You can split the fraction into two:
$\frac{20}{10}$ and ${b}^{10} / {b}^{20}$ And you can work out each separate.

$\frac{20}{10} = 2$

Using the formula
${a}^{b} / {a}^{c} = {a}^{b - c}$ you can work out the second fraction.

${b}^{10} / {b}^{20} = {b}^{10 - 20} = {b}^{-} 10$

Then you can multiply $2$ by ${b}^{-} 10$ to get $2 {b}^{-} 10$

May 27, 2018

$\frac{2}{b} ^ 10$

#### Explanation:

$\frac{20 {b}^{10}}{10 {b}^{20}}$

$\frac{2 \times 10 \times {b}^{10}}{1 \times 10 \times {b}^{20}}$

$\frac{2 \times \cancel{10} \times {b}^{10}}{1 \times \cancel{10} \times {b}^{20}}$

$\frac{2 \times 1 \times {b}^{10}}{1 \times 1 \times {b}^{20}}$

$\frac{2 {b}^{10}}{b} ^ 20$

$2 {b}^{10} \div {b}^{20}$

Recall;

${x}^{a} \div {x}^{b} = {x}^{a - b}$

Hence;

$2 {b}^{10} \div {b}^{20} = 2 {b}^{10 - 20}$

$2 {b}^{-} 10$

But: ${x}^{-} 1 = \frac{1}{x}$

Therefore;

$\frac{2}{b} ^ 10$

May 27, 2018

$2 {b}^{-} 10$

#### Explanation:

$\frac{20 {b}^{10}}{10 {b}^{20}}$

It might be helpful to rewrite this as two separate fractions.

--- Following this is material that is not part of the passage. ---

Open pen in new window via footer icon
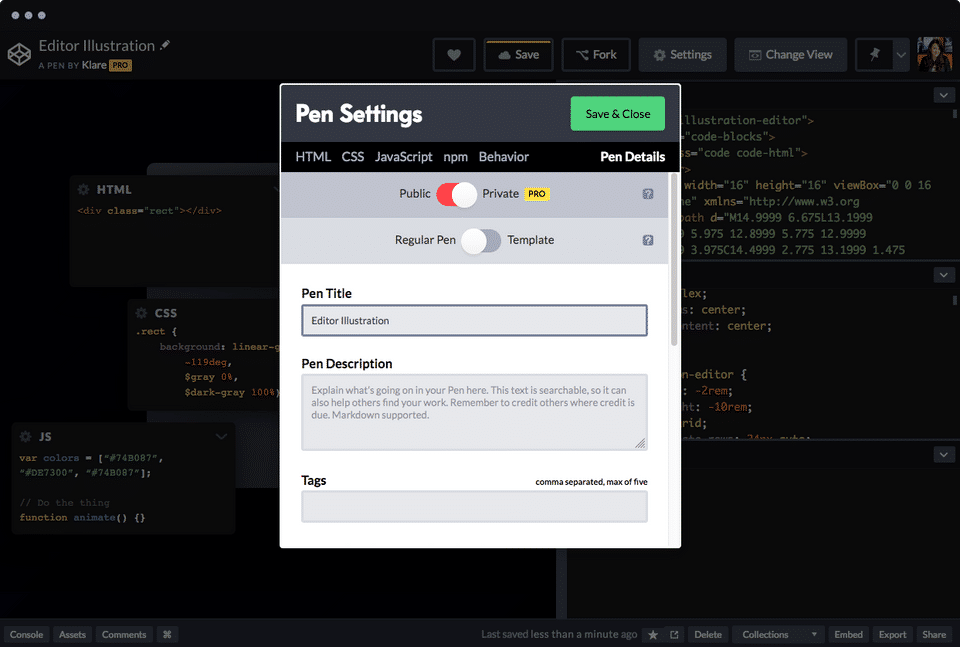This screenshot has width=960, height=647. (x=675, y=634)
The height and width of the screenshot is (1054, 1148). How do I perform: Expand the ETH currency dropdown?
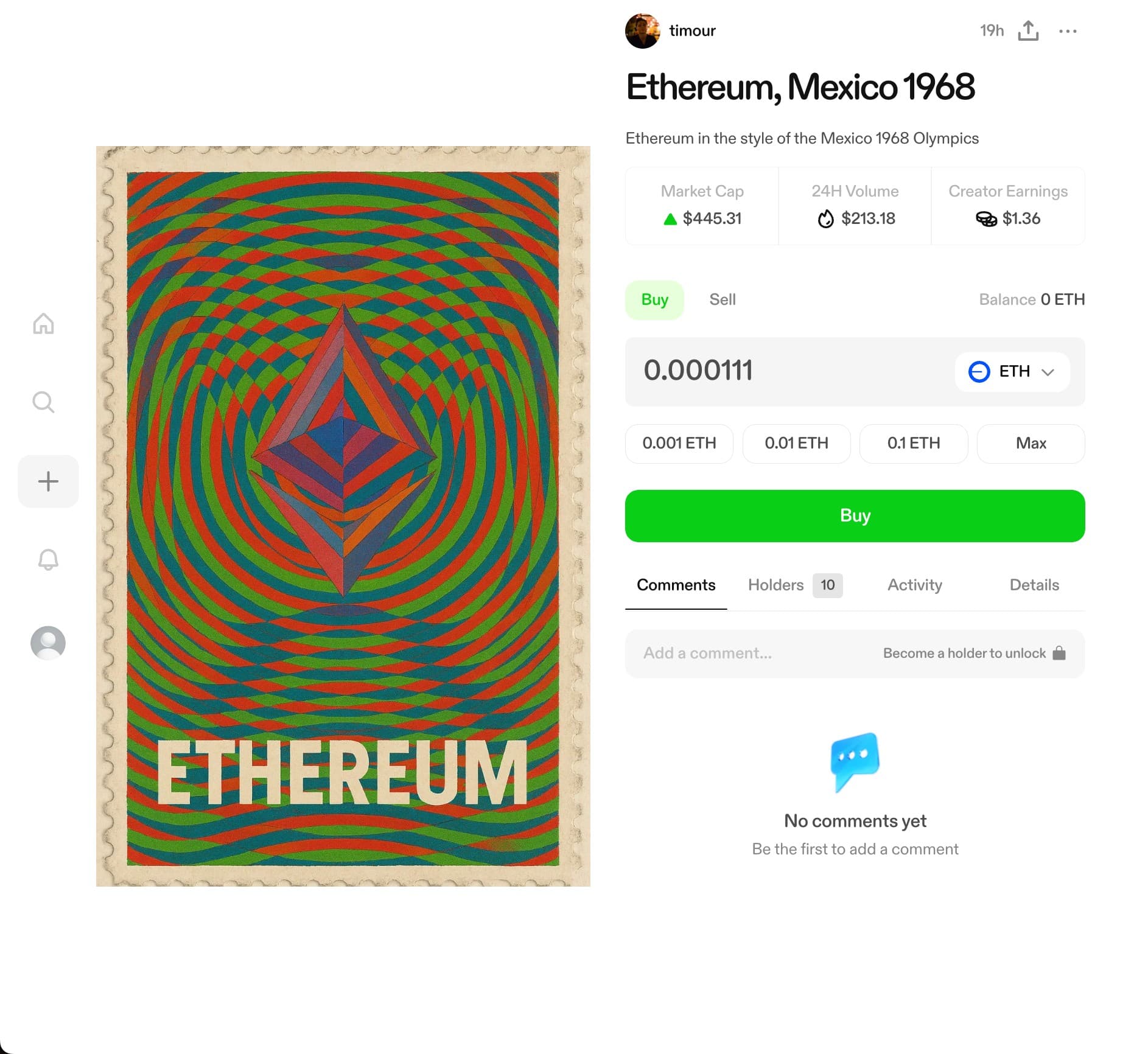[x=1012, y=371]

$\frac{20}{10} \cdot {b}^{10} / {b}^{20}$

$2 \cdot {b}^{10} / {b}^{20}$

We can simplify the second fraction if we remember a little rule: ${n}^{a} / {n}^{b} = {n}^{a - b}$. In other words, ${b}^{10} / {b}^{20}$ will equal ${b}^{10 - 20}$ or ${b}^{-} 10$.

$2 \cdot {b}^{-} 10$

$2 {b}^{-} 10$